Written request:
Copy out everything in the records below, from the line containing "Image resolution: width=1024" down to the line containing "tap(840, 51)", and leave out any pictures.

Extracted records:
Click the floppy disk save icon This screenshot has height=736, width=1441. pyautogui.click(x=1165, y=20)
...
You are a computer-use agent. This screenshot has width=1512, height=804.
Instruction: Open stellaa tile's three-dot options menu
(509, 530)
==
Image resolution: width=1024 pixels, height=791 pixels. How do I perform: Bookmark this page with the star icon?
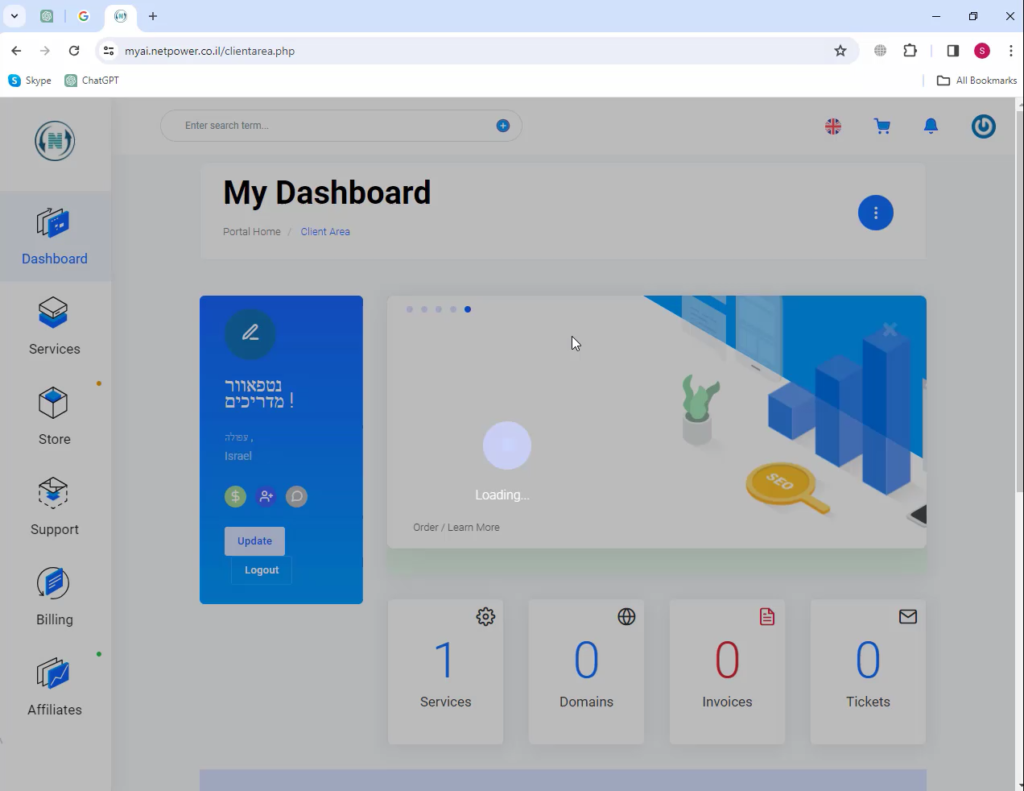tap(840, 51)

Solution to this exercise:
Image resolution: width=1024 pixels, height=791 pixels. How do I perform: Bookmark this page with the star icon?
tap(840, 51)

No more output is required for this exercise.